14. A teorização acerca do federalismo fiscal tradicional traz como contribuição o facto de evidenciar a importância de se analisar a distribuição dos encargos e das receitas entre os níveis de governo central e subnacional. A despeito da relevância do seu objecto, essa visão não é considerada suficiente para a tarefa a que se propôs, tendo em vista ater‐se ao campo meramente normativo, macro institucional e económico. A evolução posterior do conceito de descentralização incorpora microfundamentos desde o processo político, ampliando para essa esfera a explicação da distribuição das competências e dos encargos, o que resulta na qualificação da descentralização pela noção de prestação de contas (accountability).
15. A prestação de contas deve ser construída, posto não ser necessariamente alcançada por meio da descentralização política e fiscal democrática. Isso porque nem sempre os pressupostos da Escolha Pública que se inserem num contexto prévio no qual vigoram instituições democráticas são compatíveis com determinadas realidades institucionais, (ou o contexto não é democrático ou se esbatem em falhas da representatividade democrática como tem acontecido mesmo em países que já acumulam experiência democrática).

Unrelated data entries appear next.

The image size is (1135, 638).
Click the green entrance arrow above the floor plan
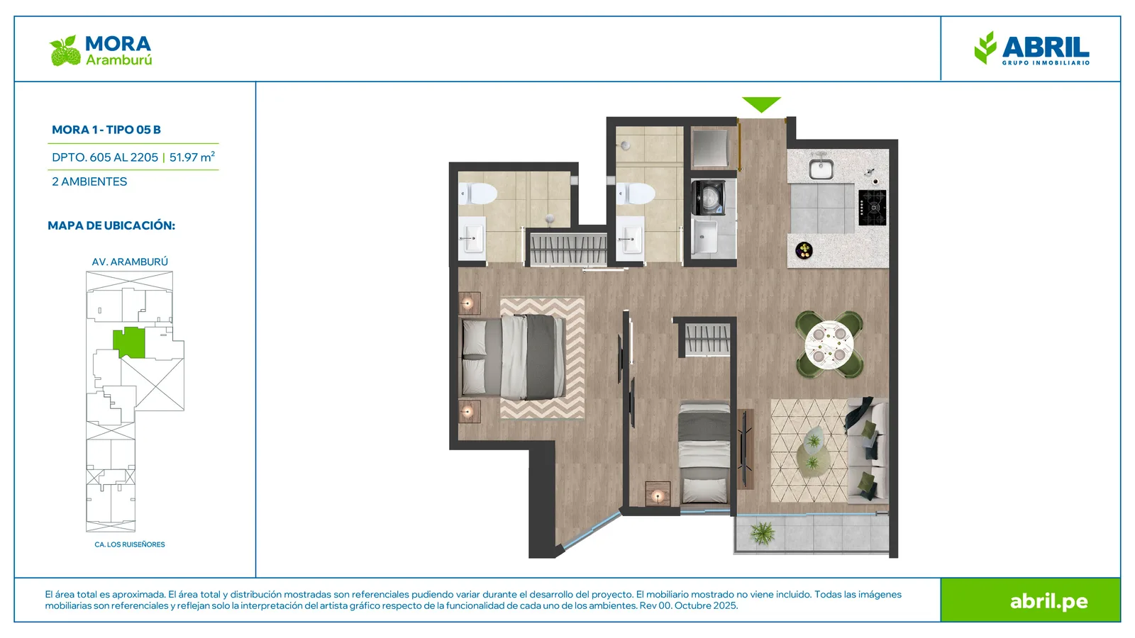(761, 103)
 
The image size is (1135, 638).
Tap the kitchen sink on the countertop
(821, 168)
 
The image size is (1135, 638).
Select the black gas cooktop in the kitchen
(873, 208)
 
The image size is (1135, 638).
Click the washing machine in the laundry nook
(708, 198)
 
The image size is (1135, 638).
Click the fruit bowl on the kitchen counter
(804, 250)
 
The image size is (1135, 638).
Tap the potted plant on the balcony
(763, 532)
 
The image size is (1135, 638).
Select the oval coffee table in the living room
(813, 452)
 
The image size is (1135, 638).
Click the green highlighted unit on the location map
(128, 343)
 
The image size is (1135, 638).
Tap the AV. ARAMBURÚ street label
(130, 262)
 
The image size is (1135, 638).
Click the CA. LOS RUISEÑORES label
(130, 544)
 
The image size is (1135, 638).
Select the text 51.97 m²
(192, 157)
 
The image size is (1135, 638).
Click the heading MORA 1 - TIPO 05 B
(106, 130)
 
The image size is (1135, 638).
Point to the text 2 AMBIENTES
(89, 181)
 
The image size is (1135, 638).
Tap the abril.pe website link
(1049, 601)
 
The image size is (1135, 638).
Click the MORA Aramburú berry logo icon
(65, 50)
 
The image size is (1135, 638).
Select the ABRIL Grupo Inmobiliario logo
(1031, 49)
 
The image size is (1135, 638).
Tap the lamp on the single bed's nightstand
(658, 495)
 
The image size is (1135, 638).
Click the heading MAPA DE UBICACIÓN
(111, 225)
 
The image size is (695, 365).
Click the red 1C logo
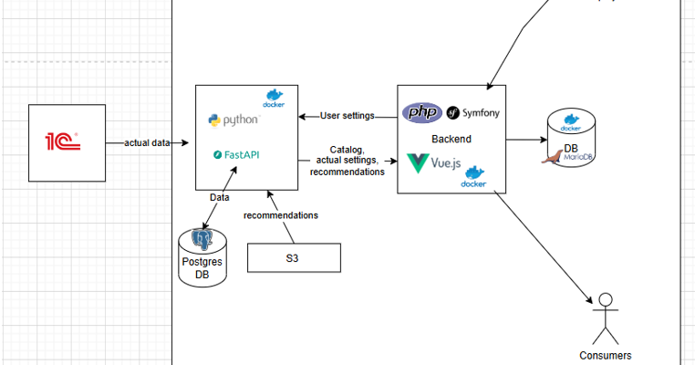point(63,141)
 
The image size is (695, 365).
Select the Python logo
point(233,120)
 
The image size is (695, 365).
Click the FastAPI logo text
point(236,155)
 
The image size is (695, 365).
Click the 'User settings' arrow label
point(348,116)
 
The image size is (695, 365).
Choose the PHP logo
point(422,113)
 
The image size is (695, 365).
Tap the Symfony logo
point(472,114)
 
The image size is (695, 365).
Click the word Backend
point(451,139)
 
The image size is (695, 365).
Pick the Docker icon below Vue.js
point(473,177)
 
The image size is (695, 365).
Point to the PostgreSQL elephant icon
point(202,241)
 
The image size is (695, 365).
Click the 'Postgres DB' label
point(202,268)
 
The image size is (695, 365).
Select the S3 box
point(293,258)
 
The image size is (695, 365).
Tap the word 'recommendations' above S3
point(281,215)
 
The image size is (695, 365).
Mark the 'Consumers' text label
point(606,356)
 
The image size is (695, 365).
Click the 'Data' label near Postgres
point(220,196)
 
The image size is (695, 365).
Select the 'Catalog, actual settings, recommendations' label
point(348,161)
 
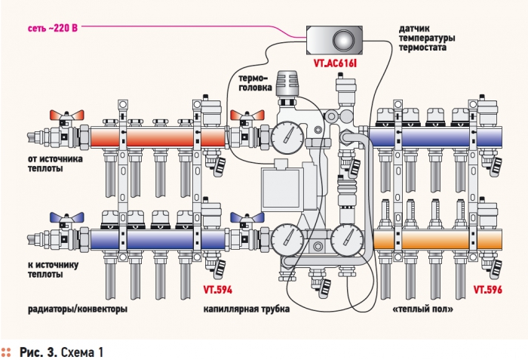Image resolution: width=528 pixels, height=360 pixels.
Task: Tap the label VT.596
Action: tap(488, 289)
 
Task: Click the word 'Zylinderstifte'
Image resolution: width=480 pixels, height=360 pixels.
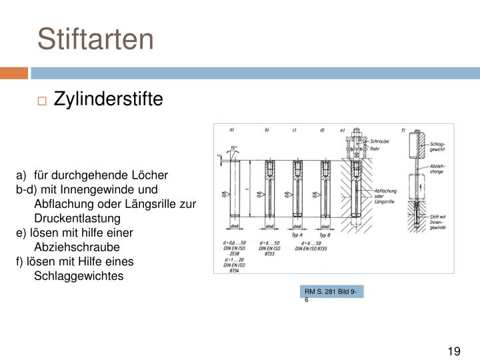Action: click(108, 99)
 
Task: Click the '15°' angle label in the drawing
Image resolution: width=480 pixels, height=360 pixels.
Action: click(233, 148)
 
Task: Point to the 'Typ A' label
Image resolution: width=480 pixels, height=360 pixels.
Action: click(297, 235)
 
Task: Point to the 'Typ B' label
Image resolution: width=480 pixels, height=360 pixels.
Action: click(324, 235)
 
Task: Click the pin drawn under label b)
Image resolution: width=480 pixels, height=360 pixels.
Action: click(269, 189)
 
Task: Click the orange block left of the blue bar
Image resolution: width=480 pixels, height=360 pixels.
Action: click(14, 72)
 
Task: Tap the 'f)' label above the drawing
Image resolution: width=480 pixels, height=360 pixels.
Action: click(405, 129)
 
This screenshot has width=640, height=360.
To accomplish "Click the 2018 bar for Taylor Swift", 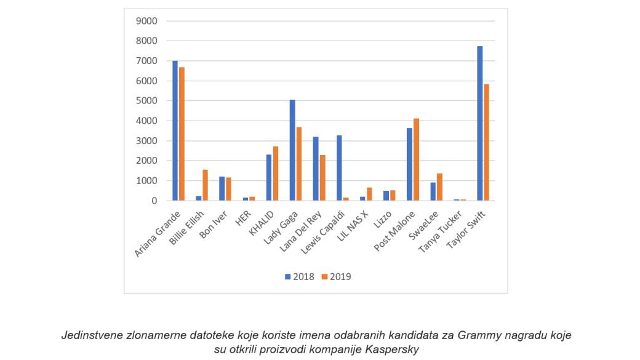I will point(479,123).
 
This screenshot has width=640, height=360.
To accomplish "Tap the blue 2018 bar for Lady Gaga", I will point(292,150).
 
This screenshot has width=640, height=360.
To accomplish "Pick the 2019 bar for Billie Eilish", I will point(206,185).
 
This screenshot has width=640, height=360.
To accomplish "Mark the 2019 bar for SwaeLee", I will point(440,187).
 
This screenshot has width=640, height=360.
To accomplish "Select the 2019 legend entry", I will point(336,276).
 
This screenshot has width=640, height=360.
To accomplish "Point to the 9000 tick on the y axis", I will point(148,21).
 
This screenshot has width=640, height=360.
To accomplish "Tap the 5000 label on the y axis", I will point(148,101).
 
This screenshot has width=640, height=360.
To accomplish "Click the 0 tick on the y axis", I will point(154,201).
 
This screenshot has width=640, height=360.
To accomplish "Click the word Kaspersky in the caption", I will point(395,350).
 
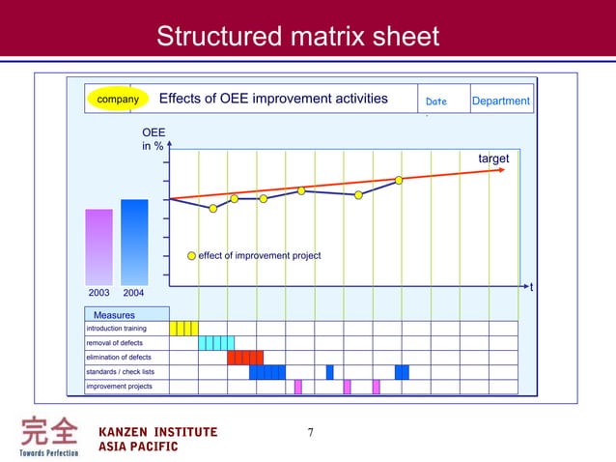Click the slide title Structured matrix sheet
click(x=297, y=37)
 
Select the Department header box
click(x=500, y=101)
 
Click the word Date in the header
click(x=436, y=101)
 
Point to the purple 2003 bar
click(x=99, y=246)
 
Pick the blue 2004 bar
click(x=134, y=242)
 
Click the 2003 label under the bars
click(x=98, y=292)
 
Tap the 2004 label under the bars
click(x=134, y=292)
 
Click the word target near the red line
click(x=493, y=159)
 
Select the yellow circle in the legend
click(x=191, y=256)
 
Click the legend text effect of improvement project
click(x=259, y=256)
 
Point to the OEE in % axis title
click(x=153, y=139)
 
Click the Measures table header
click(x=114, y=315)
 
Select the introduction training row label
click(x=117, y=329)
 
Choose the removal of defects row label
click(x=115, y=343)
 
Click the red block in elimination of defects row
click(x=245, y=358)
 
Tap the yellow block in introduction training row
click(x=183, y=329)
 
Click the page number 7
click(x=310, y=432)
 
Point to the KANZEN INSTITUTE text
click(x=158, y=431)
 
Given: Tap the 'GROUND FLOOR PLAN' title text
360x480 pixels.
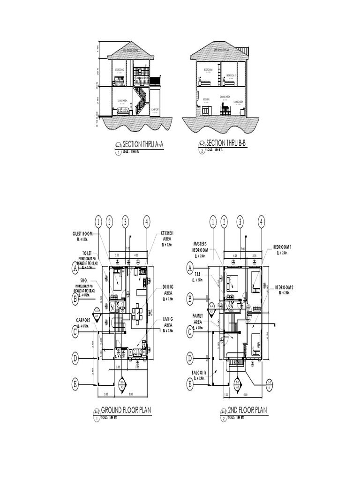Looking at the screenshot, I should point(126,411).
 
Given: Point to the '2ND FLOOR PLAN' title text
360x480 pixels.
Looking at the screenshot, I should point(247,411).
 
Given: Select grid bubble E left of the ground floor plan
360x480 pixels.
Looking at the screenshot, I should point(75,385).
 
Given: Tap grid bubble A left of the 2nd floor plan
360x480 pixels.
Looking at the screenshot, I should point(190,268).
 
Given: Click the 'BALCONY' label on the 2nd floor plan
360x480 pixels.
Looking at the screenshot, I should point(200,373).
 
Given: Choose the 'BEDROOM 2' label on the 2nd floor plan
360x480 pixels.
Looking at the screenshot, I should point(284,287).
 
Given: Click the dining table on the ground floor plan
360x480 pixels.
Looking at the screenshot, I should point(137,313).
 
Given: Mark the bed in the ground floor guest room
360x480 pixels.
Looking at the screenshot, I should point(117,282).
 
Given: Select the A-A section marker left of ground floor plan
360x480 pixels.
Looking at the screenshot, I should point(97,313).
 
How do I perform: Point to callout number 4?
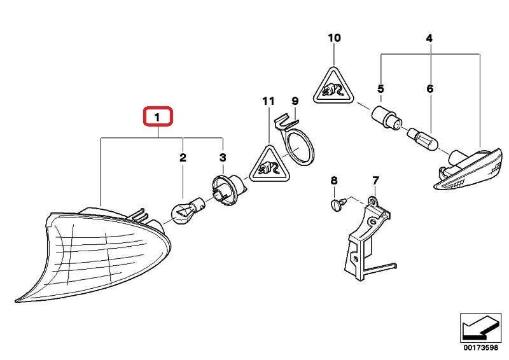pyautogui.click(x=429, y=39)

16. Os controlos, prévios e sucessivos, jurisdicionais e financeiros (auditorias), tanto à actuação do Estado central como dos governos subnacionais, são fundamentais para o sucesso da descentralização fiscal e devem ser reforçados e estar juridicamente bem enquadrados. As ISC têm um papel fundamental no processo como controlo externo e devem também ser desconcentradas no sentido de um melhor seguimento do processo de descentralização fiscal.